Response 1: This is a critical point. We have characterized açaí pulp, and the results will be included as supplementary material. Specifically, we quantified its elemental composition, total polyphenol content, and antioxidant activity using the DPPH· and ABTS•⁺ free radical methods. In the Materials and Methods section (highlighted in green, lines 105–108), we specify that these analyses were conducted and that the results are available in the supplementary material.

Comment 2: As to Euthanasia and Tissue Sampling, how to confirm the concentration in treating animals?

Response 2: We appreciate the reviewer's critical question. Just before infection, the number of metacyclic trypomastigotes in the LIT medium was counted using a Neubauer chamber to verify the parasite concentration. After centrifugation, the parasites were resuspended in Açaí or RPMI and thoroughly homogenized before being injected into each animal. The inoculum volume was then adjusted to ensure each mouse received exactly 100,000 parasites in 200 µL. This process enabled us to confirm and standardize the concentration administered to the animals accurately.

 

Comment 3: The scale is needed in Figure 5

Response 3: We appreciate the reviewer's observation. The scale bar has now been added to figure 5 as requested.

 

Comment 4: There are quite a few format issues in the MS. Please check and revise them carefully

Response 4: We appreciate the reviewer's attention to this point. The manuscript will be carefully reviewed, and all formatting issues will be corrected throughout; a thoroughly revised version with proper formatting will be submitted.

Reviewer 3 Report

Comments and Suggestions for Authors

Souza Marques et al evaluated the influence of açaí inoculum on experimental Trypanosoma cruzi infection. They found that oral in-fection with açaí occurs more silently, possibly due to reduced gastric inflammation, and highlight potential biomarkers for oral Chagas disease. My only comments is:

1. All the 3.1 Survival Rate, 3.2 Parasitemia Curve , 3.3 Parasitic Load and 3.5 Cytokine Production should be included control, did  controls have dead?

Author Response

Comment 1: All the 3.1 Survival Rate, 3.2 Parasitemia Curve , 3.3 Parasitic Load and 3.5 Cytokine Production should be included control, did  controls have dead?

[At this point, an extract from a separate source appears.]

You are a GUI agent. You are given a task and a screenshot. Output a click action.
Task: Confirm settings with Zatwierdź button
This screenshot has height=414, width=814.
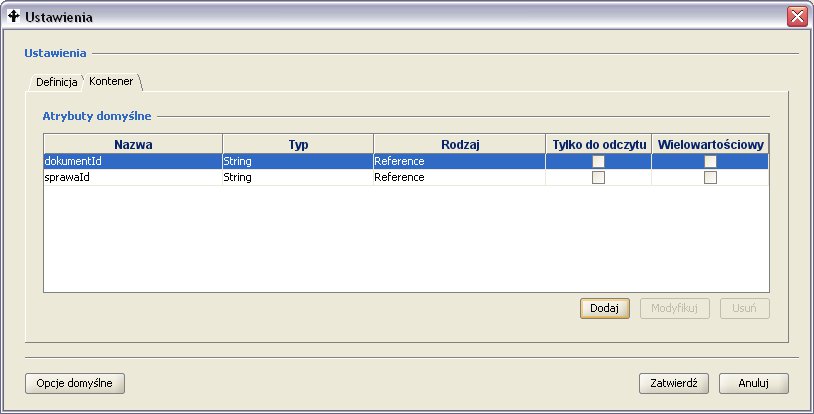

Response 1: Reviewer 3, we sincerely appreciate your careful review of our manuscript and thank you for emphasizing the importance of clearly presenting the control groups throughout the Results section. Regarding Section 3.1 – Survival Rate, the control group is now clearly included in both the text (highlighted in green, lines 265 and 267) and the graph (indicated by the black line). For Sections 3.2 – Parasitemia Curve and 3.3 – Parasitic Load, we kindly request clarification that the control group is intentionally absent, as these animals are not infected with T. cruzi. Consequently, parasites are neither detected in the bloodstream nor in the tissues of these control animals, making their inclusion in these analyses inappropriate. In Section 3.5 – Cytokine Production, the control group (uninfected animals) is shown as a dashed line on the graph. This dashed line represents the average cytokine levels in healthy, uninfected animals, serving as a reference for normal cytokine production under non-infectious conditions. Values above this line indicate increased cytokine production (hyperproduction), while values below it represent decreased production relative to the normal baseline.